プロの世界で生き抜くリアル (2ページ目)

  • 安倍昌彦●文 text by Abe Masahiko
  • 小池義弘●写真 photo by Koike Yoshihiro

 次々にスピンのかかった弾道で外野の深いところまで飛んでいく林の打球を眺めながら、昨日まで同じ場所から同じような当たりを連発していた同じくルーキーの小園海斗のことを思い出していた。

「高校生ルーキーで、あれだけインコースを怖がらずにスイングできるヤツって、これまでいましたかねぇ......」

 キャンプ地を回っているある評論家が、そういう言い方で小園の能力の高さに驚いていた。たいていの高卒ルーキーは、プロに入って"木製バット"の難しさに直面するという。

「夏の大会が終わってから、ずっと木製バットで練習していました」

 そう言って胸を張るルーキーたちも、いざプロのバッティング練習のゲージに入ると、それまで経験したことのない緊張感に、一種の"金縛り状態"になってしまい、自分のバッティングができないというたぐいの話は何度も聞いた。

 だが小園はそんなプレッシャーをもともせず、しかもインコースをフルスイング。

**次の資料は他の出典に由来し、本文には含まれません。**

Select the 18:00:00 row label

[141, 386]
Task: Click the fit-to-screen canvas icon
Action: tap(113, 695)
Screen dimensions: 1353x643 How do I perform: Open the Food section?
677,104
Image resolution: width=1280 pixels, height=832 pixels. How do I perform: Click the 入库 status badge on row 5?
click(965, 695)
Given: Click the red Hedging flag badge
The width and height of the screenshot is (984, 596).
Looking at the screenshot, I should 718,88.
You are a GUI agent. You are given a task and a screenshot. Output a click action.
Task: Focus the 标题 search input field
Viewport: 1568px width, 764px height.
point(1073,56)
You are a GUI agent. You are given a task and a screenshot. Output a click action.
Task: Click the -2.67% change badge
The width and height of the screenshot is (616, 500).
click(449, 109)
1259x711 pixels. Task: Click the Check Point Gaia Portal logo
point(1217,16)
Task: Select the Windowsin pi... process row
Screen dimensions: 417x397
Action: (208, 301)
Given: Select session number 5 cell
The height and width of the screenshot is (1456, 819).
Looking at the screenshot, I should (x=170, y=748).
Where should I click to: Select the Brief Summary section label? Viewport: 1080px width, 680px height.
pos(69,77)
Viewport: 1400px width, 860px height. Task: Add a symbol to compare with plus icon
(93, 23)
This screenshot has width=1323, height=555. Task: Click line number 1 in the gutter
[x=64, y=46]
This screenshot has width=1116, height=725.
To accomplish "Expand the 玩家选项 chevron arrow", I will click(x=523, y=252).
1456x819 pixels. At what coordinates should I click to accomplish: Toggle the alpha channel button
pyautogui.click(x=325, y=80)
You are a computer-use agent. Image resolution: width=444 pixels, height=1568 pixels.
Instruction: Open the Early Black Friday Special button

たしかに、小園の打球は"活き"が違った。内角を振り抜いた強烈なライナーがライトポール際を襲う。詰まることを恐れずにこれだけ振れる選手は、そうそういるものではない。

 やがて雨になり、練習が屋外から室内に変わると、「オヤッ」という場面遭遇した。少し前までバッティング練習で快音を響かせていた背番号51の小園が、コーチが手で転がすボールを1球1球、低捕球姿勢をとり、丁寧にグラブのポケットに当てて、ボールを右手に持ちえ、ステップを踏んでネットスローを繰り返していた。

 広島のすごいところは、こういうところだ。

 必要とあれば、注目のドラフト1位だろうが、きっちり"基本の基本"に戻して、そこから出直しさせる。結局は、それが一番の近道であることを、チーム全体が共有している。だから小園も「ノックじゃないのか......」と不満を感じることもなく、とてもいい顔で地道な練習を繰り返していた。